My hands clench around York’s leather leash, and I ask, “What if the dog doesn’t come?”
One trainer answers with his usual ambiguous optimism: “Wait and see. I promise you’re gonna like this.”
An older student offers to go first. He leads his dog to the designated hallway around the corner and leaves him there. Then he walks off with a trainer. We can no longer hear his footsteps, and his dog cannot see the turns he has made. We grip our leashes and give our dogs a hushed “Stay!”
The trainer reiterates that we need to be quiet so the dog can hear its call. The student calls his dog, his voice lengthening and echoing along the tiled hallways. Instantly the dog bounds down the hall, a black blur tearing past without any consideration for the other dogs and people in the Day Room. We hear the sounds of a happy reunion, and the team returns to the room.

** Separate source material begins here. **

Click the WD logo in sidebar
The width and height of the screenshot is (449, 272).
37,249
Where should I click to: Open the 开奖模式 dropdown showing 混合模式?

Next up is a female student who, like me, is working with her first guide dog. She leaves him with an emphatic “Stay!” and disappears from view. When she calls her pup, her girlish voice sounds even more childlike – the little girl who has lost her puppy in every heartwarming family movie. As she repeats the call using cutesy nicknames, her boy tears off down the hallway, first checking the place where she sat and then finding her at the end of the corridor.
When they join the group, my trainer looks at me: “Emily, you’re next.”
I stand up, and York stands with me, eager to get moving. We walk to the hallway, and I unclip his leash. I tell him to sit and stay and take the other trainer’s arm. He leads me down the hall, around a sharp left, and toward the end of another hallway. When everyone in the Day Room is quiet, he says, “Alright, call your dog.”
Remembering how the hallway alters voices, I sing out “Yo-ork!” I wait, nervous that I’m not loud enough, that he won’t come to me. As I call again,I hear a burst of sound – paws skidding and sliding on tile, quiet joyful noises from the Day Room, and the jingle of York’s training collar. I barely distinguish a black blur trailing down the hallway as York runs past our corridor to my bedroom. Realizing his mistake, he changes direction, and my trainer murmurs, “Here he comes.”
Barreling toward me, York transforms into a huge incongruous black shape. He is panting and running, and I can see a paw, an ear, a tail as he hurtles toward me. The trainer catches him before he leaps on top of me, and I tell him to sit so I can clip my leash to his collar. He dances in front of me, his tail wagging, his tongue licking my hands.
When we return to the Day Room, everyone informs me that York began to whine the moment I was out of sight. I reclaim my seat, and York flops on top of my feet. I reach down to stroke his soft black head and feathery ears.
At the end of our first week, my trainer asked me, “How do you feel about working with York? Do you want to keep him?” After that week of firsts – our first meeting, our first walk in harness, our first street crossing – I knew I wanted to keep working with this boy. Now, as I write and he lies beside me, singing his hungry song, I remember him turning the corner of the long hallway and galloping toward me. I can’t believe how this week has changed us.
6 thoughts on “Four Paws for Keeps: Guide Dog Training Part 2”
Thank you! 🙂
This is thoughtful, clear, engaging writing. I wish you a steadily increasing readership so that others may learn about the important work that guide dogs do! I will share this blog with others, and I look forward to reading more. (Disclosure: Jennifer Kilmurray is my partner; she shared your blog site with me.)
Thank you so much, Nicole! Glad to meet you!
I can do that child like voice very well. I practiced for years working with kids now I get to use it with my 4 legged one.